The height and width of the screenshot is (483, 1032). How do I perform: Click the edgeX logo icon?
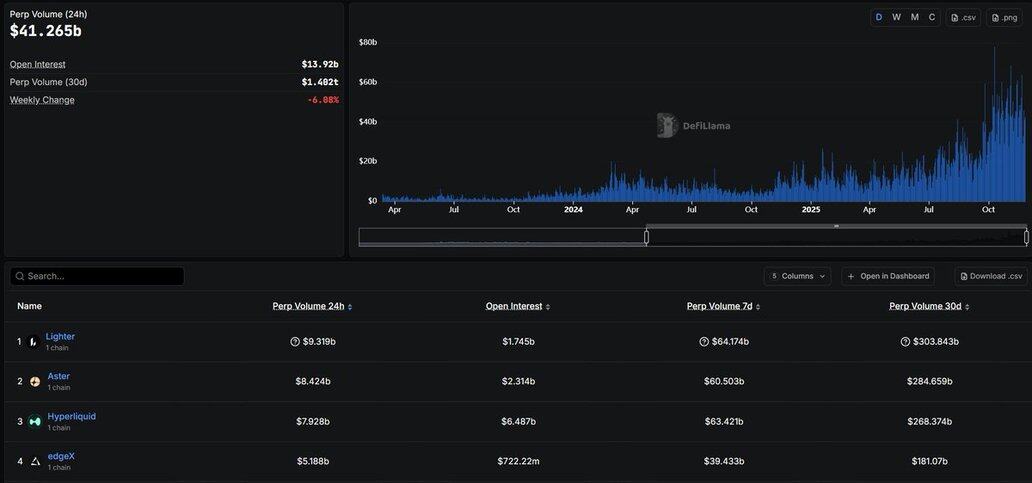point(35,462)
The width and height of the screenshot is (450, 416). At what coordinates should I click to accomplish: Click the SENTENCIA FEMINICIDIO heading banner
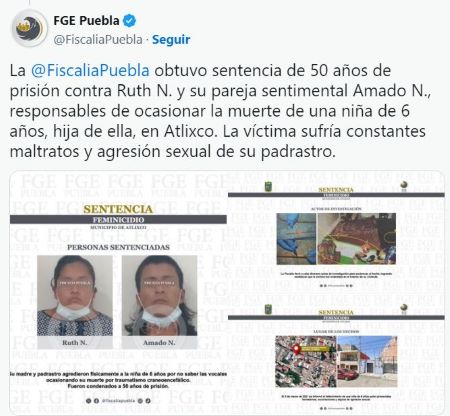click(118, 216)
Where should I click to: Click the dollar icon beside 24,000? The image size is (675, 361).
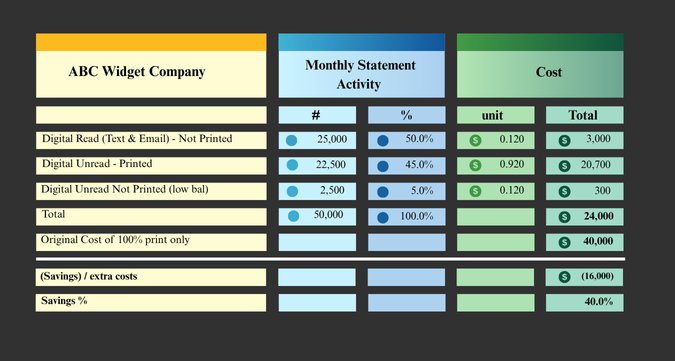click(x=564, y=217)
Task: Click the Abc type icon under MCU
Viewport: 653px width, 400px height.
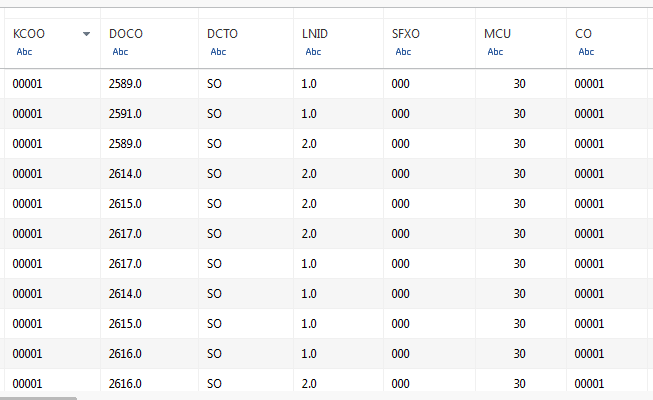Action: [495, 52]
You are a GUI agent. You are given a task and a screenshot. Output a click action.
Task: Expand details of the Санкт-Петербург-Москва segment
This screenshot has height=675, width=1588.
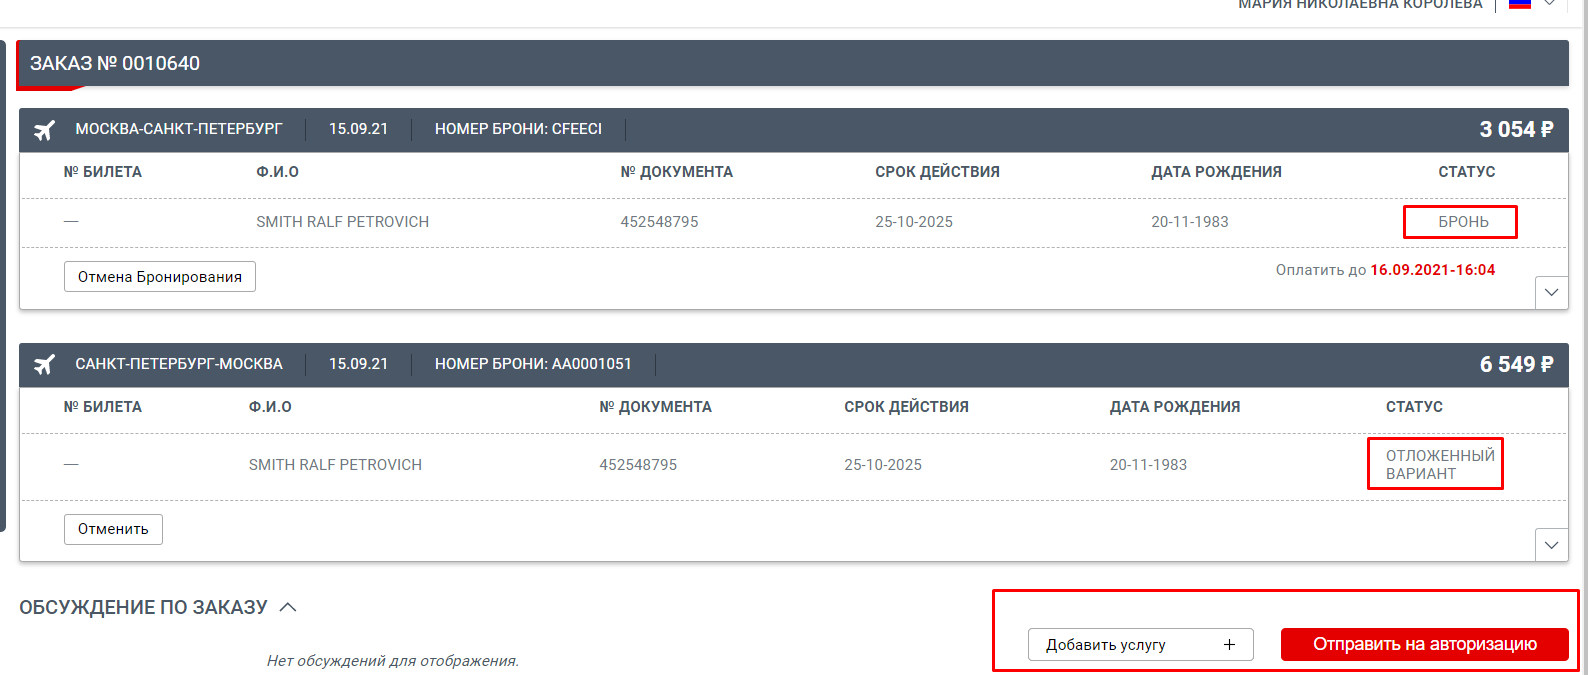(x=1551, y=545)
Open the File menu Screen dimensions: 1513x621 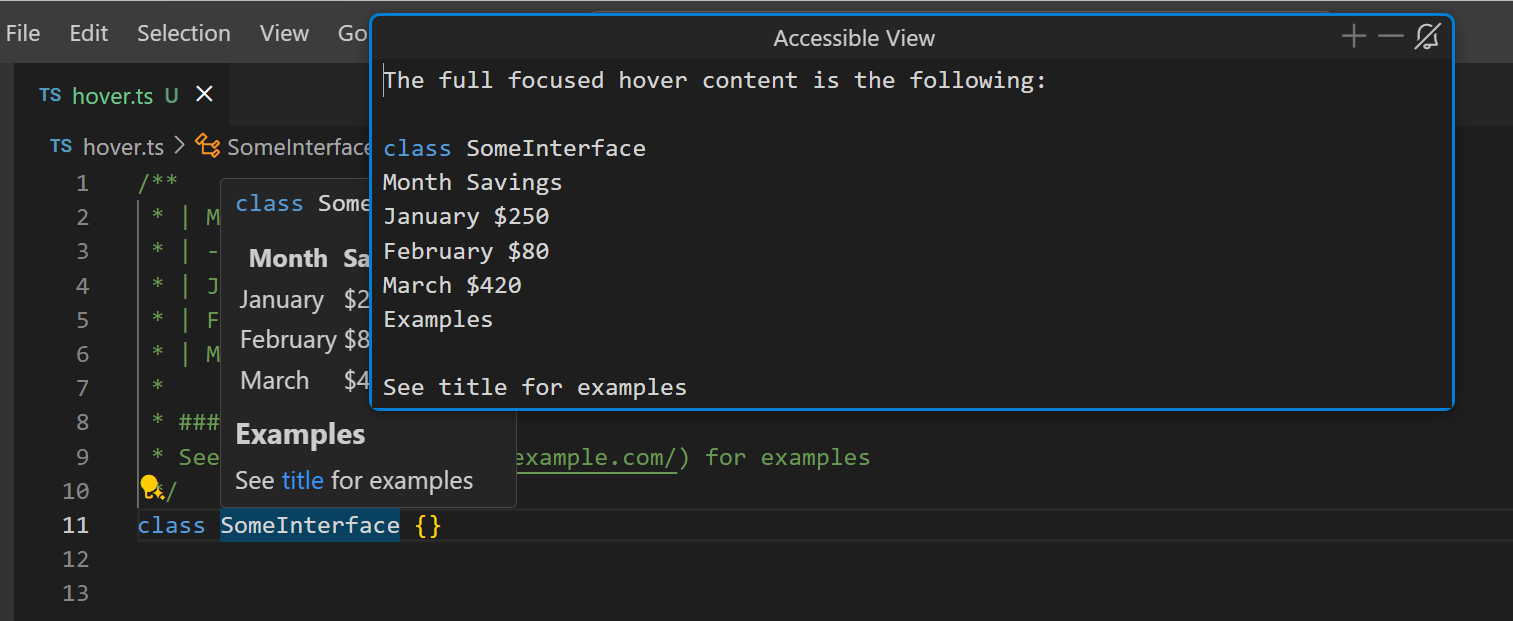(22, 32)
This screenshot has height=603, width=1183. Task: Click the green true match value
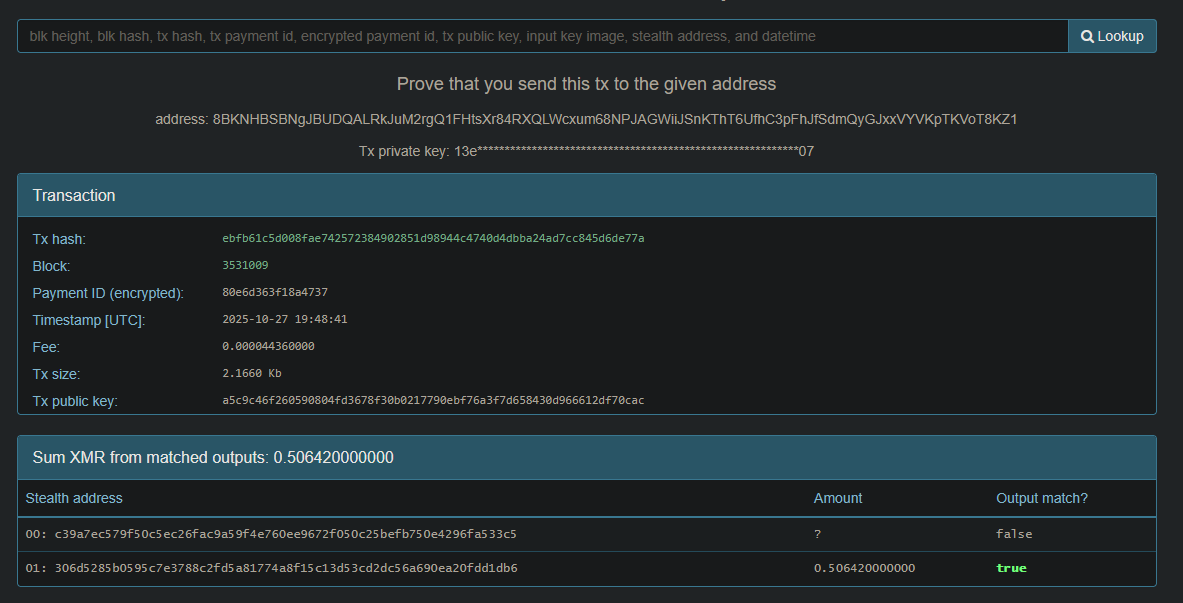coord(1011,568)
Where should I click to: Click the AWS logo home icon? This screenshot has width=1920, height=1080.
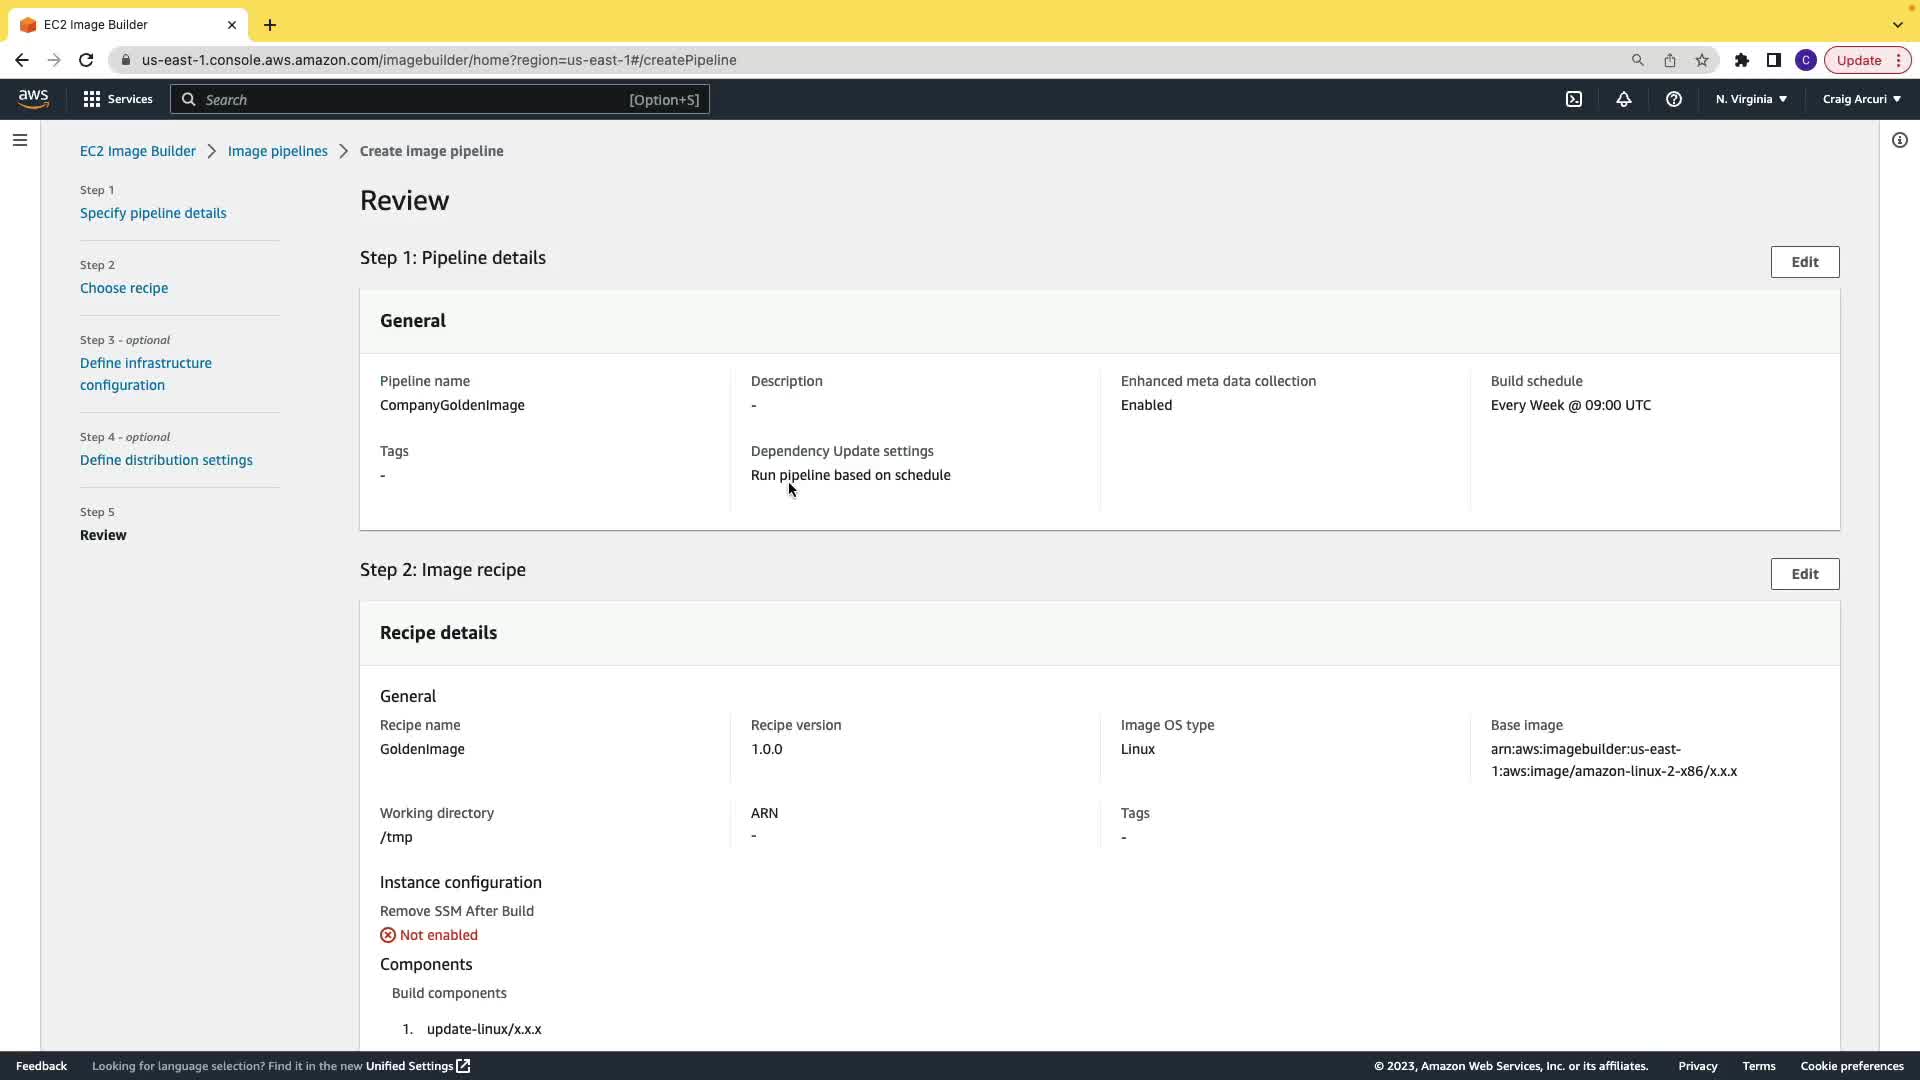(x=33, y=98)
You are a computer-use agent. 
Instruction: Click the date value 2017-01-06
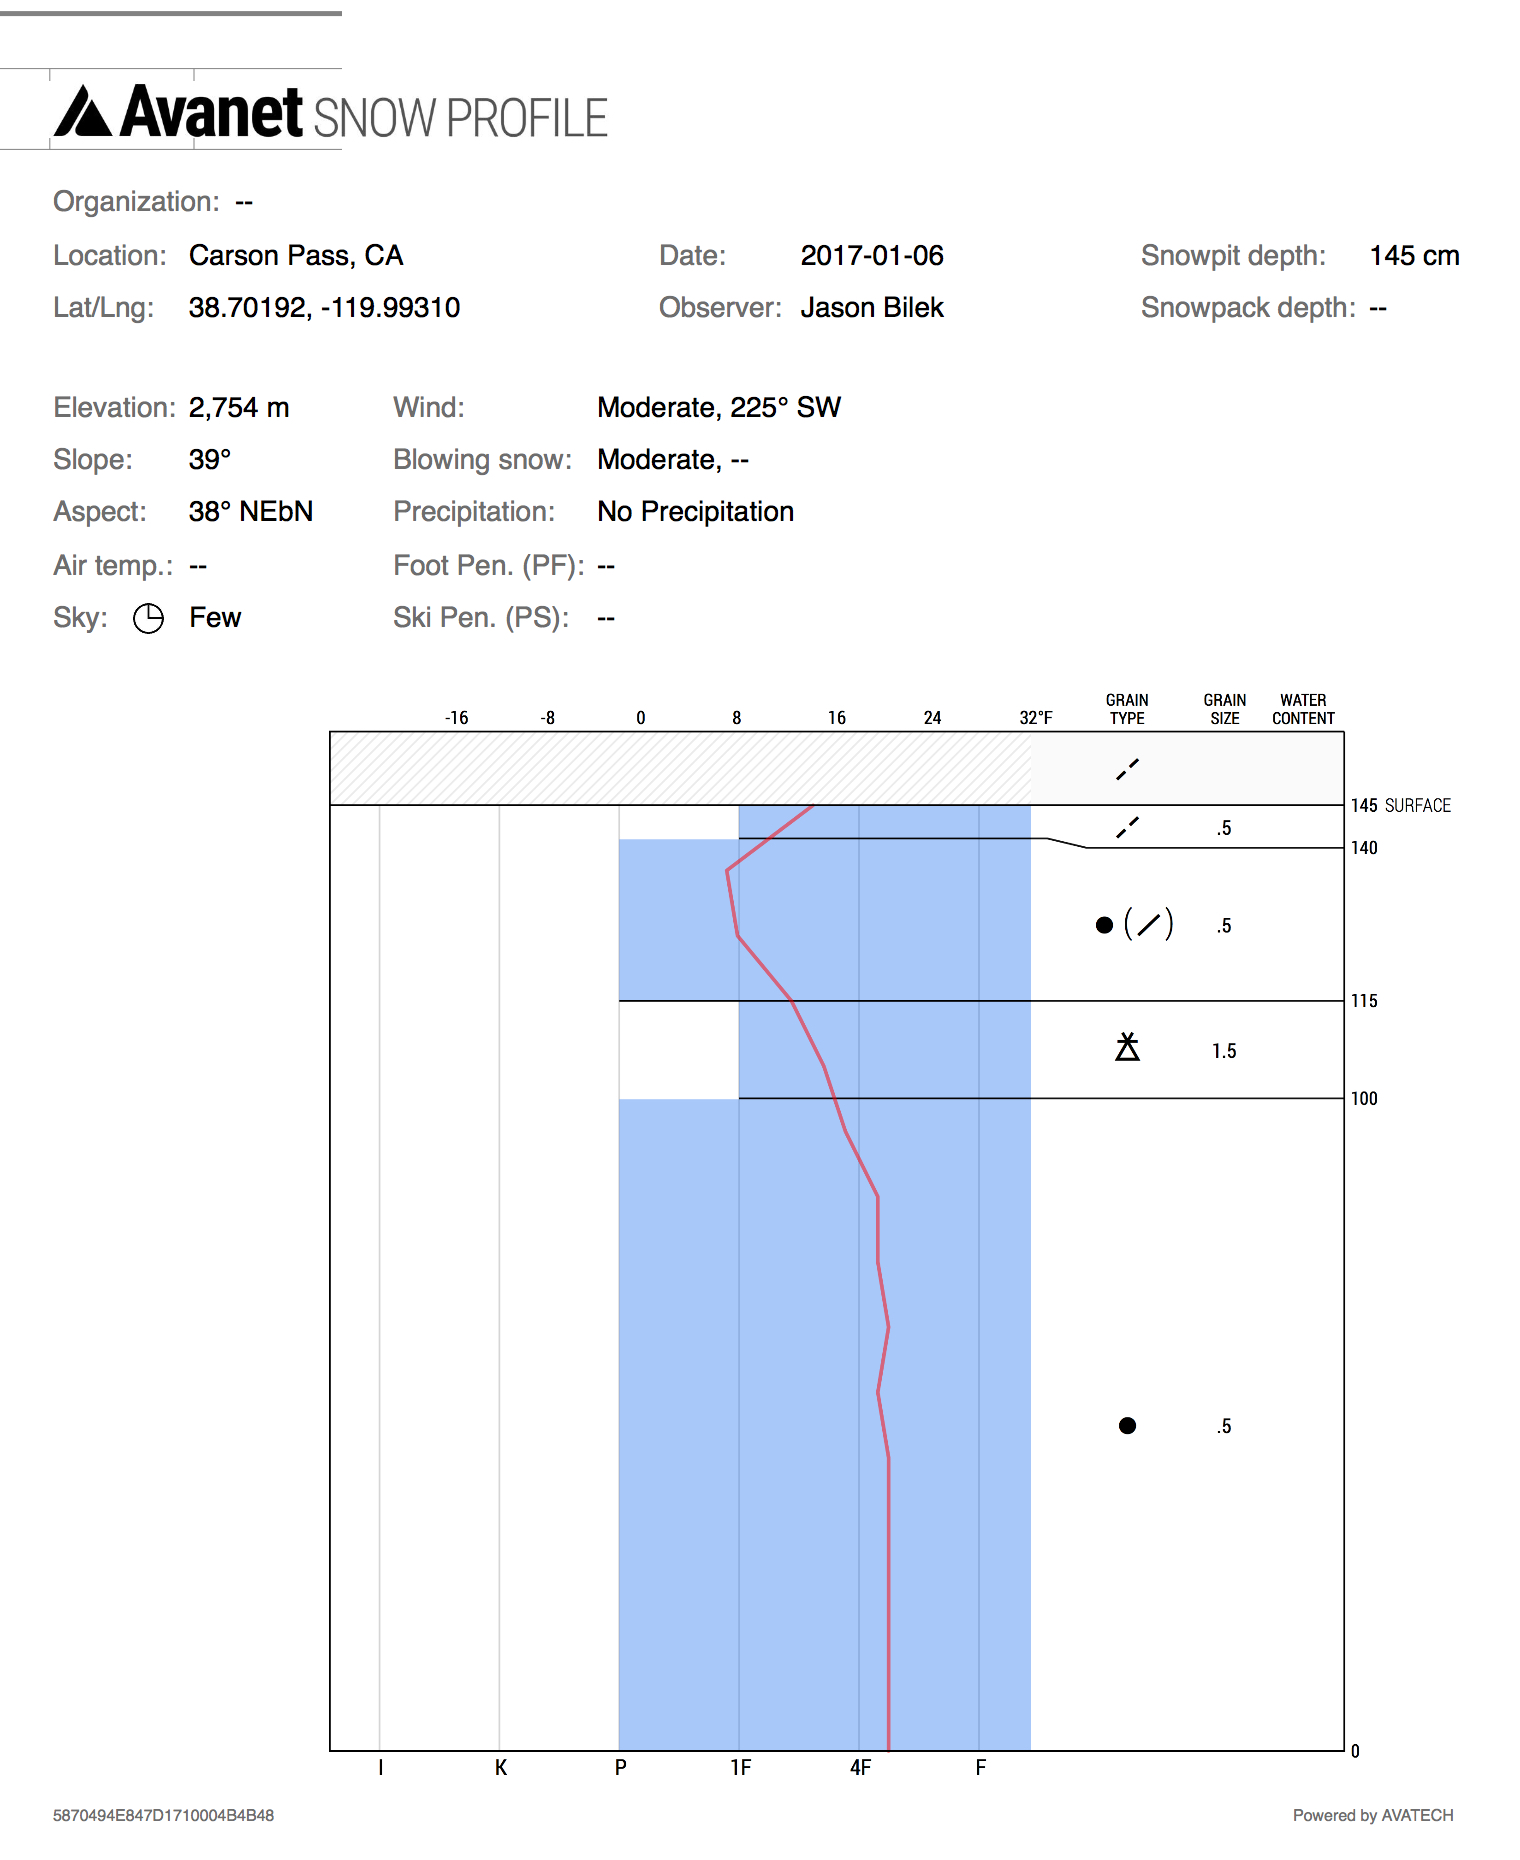pos(871,256)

## What is asked
Please render every line from the top down to and including the line with "Action: [495, 52]" as a Markdown table with the columns Row and Line, skipping blank lines and omitting the pictures.

## Result of this task
| Row | Line |
|---|---|
| 1 | The height and width of the screenshot is (483, 1032). How do I perform: Click the edgeX logo icon? |
| 2 | point(35,462) |
| 3 | The width and height of the screenshot is (450, 416). At what coordinates should I click to accomplish: Click the SENTENCIA FEMINICIDIO heading banner |
| 4 | click(118, 216) |
| 5 | Where should I click to: Click the dollar icon beside 24,000? The image size is (675, 361). |
| 6 | click(x=564, y=217) |
| 7 | Task: Click the Abc type icon under MCU |
| 8 | Viewport: 653px width, 400px height. |
| 9 | Action: [495, 52] |